Alerts can cover a range of topics, including: hazardous material spills, boil water notices, power outages, large fires or flooding, missing persons, police activity, terrorist incidents, major landslides, road or bridge closures, major traffic issues, public health emergencies, school closures, severe weather, volcanic eruptions, and other dangers. 

In addition to telling you what's happening, alerts can also tell you what to do and where to go for resources.

There was an emergency in my neighborhood. Why didn't I get a message from PublicAlerts?

PublicAlerts is one of many tools used by public safety professionals to warn the people to take safety action (such as to stay indoors or evacuate) in an emergency. The system is not used for all emergencies. When activated, the message only goes to residents in the area directly affected by the emergency. If you haven't already, you should login to your area's PublicAlerts system to create an account or make sure the information in your existing account is correct.

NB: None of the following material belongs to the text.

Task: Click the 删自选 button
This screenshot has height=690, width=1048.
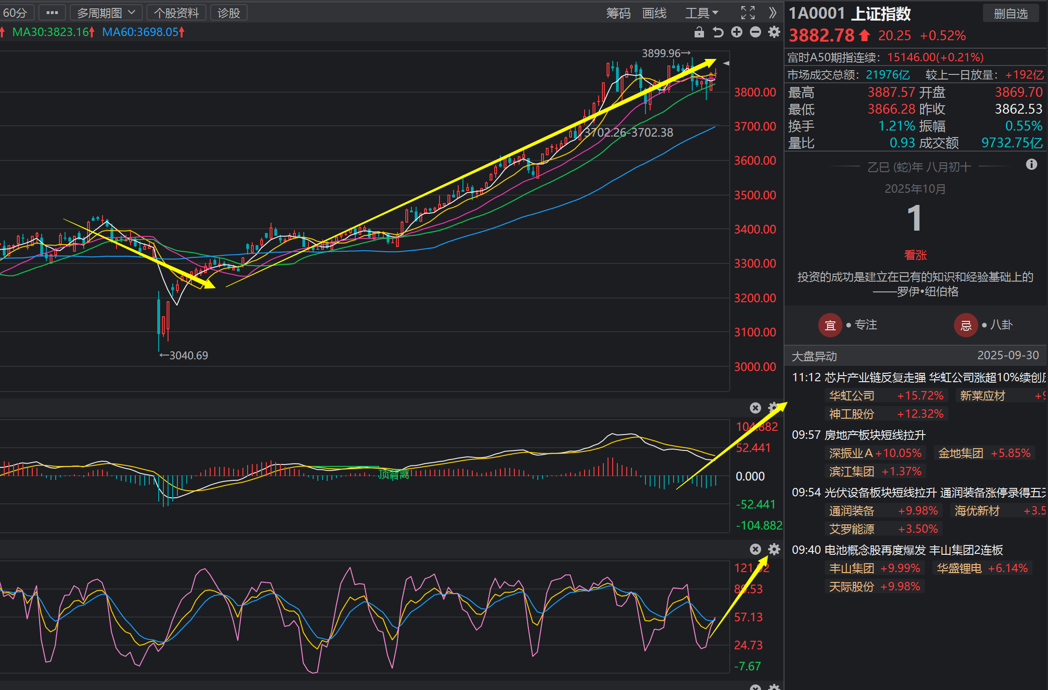Action: pos(1011,14)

Will I still get emergency notifications if I don't sign up?

Most landline phone numbers are already included in the PublicAlerts system. But to receive alerts on your mobile phone or at an email address, you must register through the PublicAlerts website.

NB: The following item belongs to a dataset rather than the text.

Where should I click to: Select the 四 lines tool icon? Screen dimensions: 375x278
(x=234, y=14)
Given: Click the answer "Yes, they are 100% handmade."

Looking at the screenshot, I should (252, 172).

Are there other ways to receive emergency notifications?

Yes. PublicAlerts is only one of several methods of emergency communication used by city and county officials. They also use social media and traditional print (newspaper) and broadcast media (television). Emergency information is also sometimes shared through the Emergency Alert System and Wireless Emergency Alert system when appropriate.

What if my phone number or email address changes?

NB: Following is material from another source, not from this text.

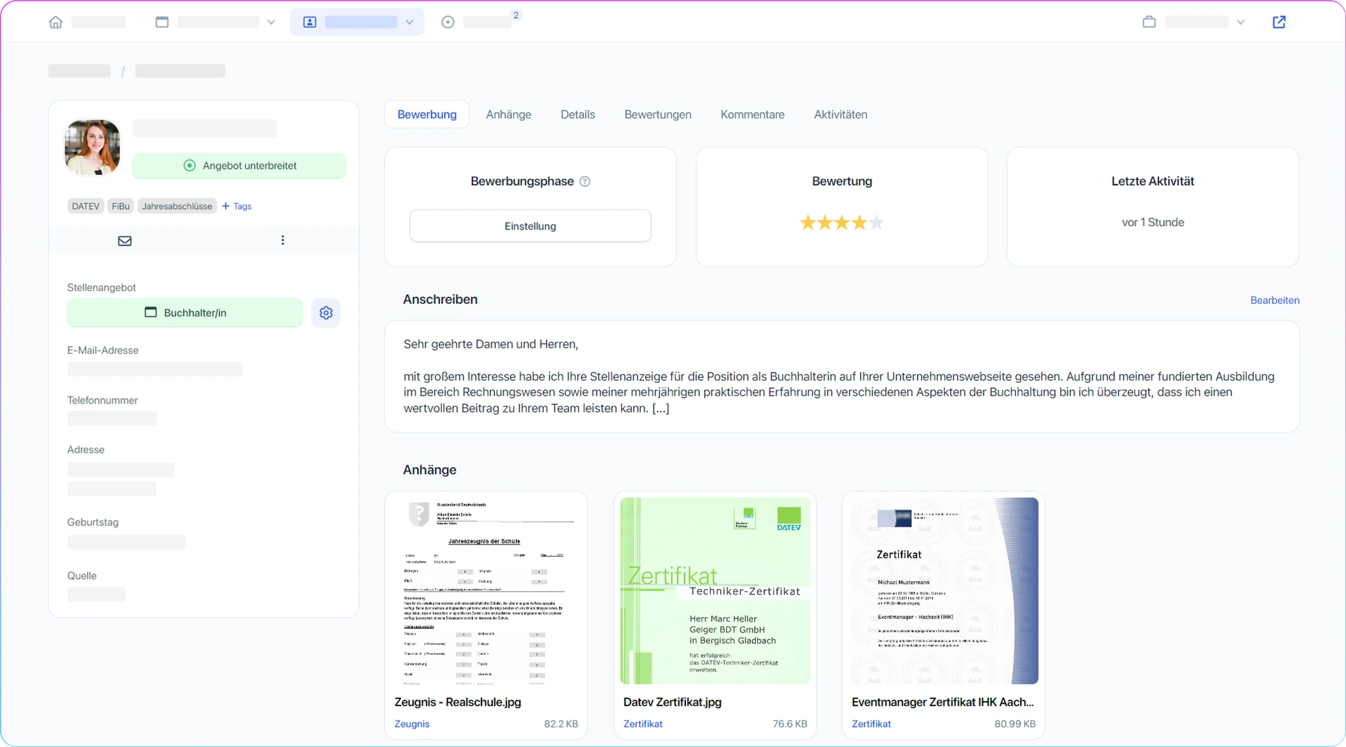
Task: Add new tags with + Tags
Action: pos(236,206)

The system is only as good as the information people provide. If your contact information changes, login to your account and update your information.

How reliable is PublicAlerts?

Every effort has been made to ensure reliability of PublicAlerts systems. But the delivery of alert messages relies on external phone and internet networks outside local control. Local authorities are working with service providers to increase the reliability of these notifications. Below are some examples of service limitations.

  • Email: Your ability to receive emails may be disrupted if the networks are damaged or at maximum capacity.
  • Text Messages: Most wireless carriers do not guarantee delivery of text messages. Check with your wireless service provider to learn whether outages and congestion may impact text messages from PublicAlerts.
  • Telephone: Phone service may be disrupted if your wired or wireless carrier is experiencing network congestion or outages, or if you have poor reception.
  • Website: The PublicAlerts website has been designed to handle high volumes of users with little or no impact on performance. However, you may not be able to access certain websites if your Internet Service Provider (ISP) is experiencing outages.
  • Twitter: Tweets may be delayed. Use the fewest number of characters necessary to deliver a message.

Who manages the PublicAlerts system?

Each county's emergency management office controls their own PublicAlerts system. Some cities manage their own system (including Tigard). This website is maintained by the Portland Bureau of Emergency Management on behalf of the region. Partner agencies contribute to content. 

Will my contact information be shared with others?

No. The information that you provide will be used only by the PublicAlerts system. We will never give or sell your contact or location information to any vendor or other organization.